Novo contrato da VIX corta horas extras, impõe flexibilidade forçada e transfere custos para motoristas da Transpetro

Por um petroleiro que preferiu não se identificar
Os motoristas da Transpetro, agora sob responsabilidade da empresa VIX, denunciam um cenário de precarização que vem impactando diretamente suas condições de trabalho e de vida. O novo contrato da empresa, que assumiu recentemente o transporte de trabalhadores, trouxe uma série de mudanças que retiram direitos históricos da categoria.
A principal reclamação é a forma como a VIX estruturou a jornada: os motoristas não têm horário fixo para entrada, o que impede o pagamento de horas extras e adicional noturno — mesmo quando são convocados às 3h da manhã. Além disso, existe uma limitação rígida de horas trabalhadas por dia: após cumprirem 8 horas, são obrigados a encerrar o expediente, mesmo com carros vazios ainda que o transporte continue funcionando. Nos casos em que a demanda segue, a VIX recorre a táxis em vez de permitir a continuidade do trabalho, retirando dos motoristas a possibilidade de complementar a renda com as horas extras.
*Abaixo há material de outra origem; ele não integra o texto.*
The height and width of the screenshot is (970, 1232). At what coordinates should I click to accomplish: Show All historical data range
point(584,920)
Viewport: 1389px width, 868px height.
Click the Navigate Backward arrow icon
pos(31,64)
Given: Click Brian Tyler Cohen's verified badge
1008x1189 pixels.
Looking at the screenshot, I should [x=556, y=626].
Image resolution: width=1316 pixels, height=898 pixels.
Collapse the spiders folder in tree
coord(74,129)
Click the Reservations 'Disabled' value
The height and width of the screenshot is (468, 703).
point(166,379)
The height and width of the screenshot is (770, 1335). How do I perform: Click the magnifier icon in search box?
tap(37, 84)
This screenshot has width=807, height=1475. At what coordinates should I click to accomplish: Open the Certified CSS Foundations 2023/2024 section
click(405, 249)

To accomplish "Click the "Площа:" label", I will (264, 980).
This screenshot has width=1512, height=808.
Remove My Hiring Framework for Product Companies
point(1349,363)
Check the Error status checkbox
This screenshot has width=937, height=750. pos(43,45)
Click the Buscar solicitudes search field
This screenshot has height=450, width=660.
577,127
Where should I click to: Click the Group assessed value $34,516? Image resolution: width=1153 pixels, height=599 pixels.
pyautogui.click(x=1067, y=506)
Outro ponto grave é que os trabalhadores foram obrigados a utilizar seus celulares pessoais para comunicação de serviço, algo que, em contratos anteriores, sempre foi disponibilizado pela empresa. Isso significa mais custos para quem já perdeu parte importante da renda com a nova regra.
De uma hora para outra, a mudança contratual provocou um grande impacto financeiro nos motoristas, que viam nas horas extras uma forma de equilibrar o orçamento. O resultado é um quadro de exploração disfarçada de modernização, que ameaça a dignidade de quem garante o transporte seguro e eficiente dos trabalhadores da Transpetro.
Vale lembrar que a empresa prega, com ênfase, a preocupação com as condições de vida dos trabalhadores e que essa política vai na contramão da segurança e da garantia de uma qualidade de vida para os trabalhadores.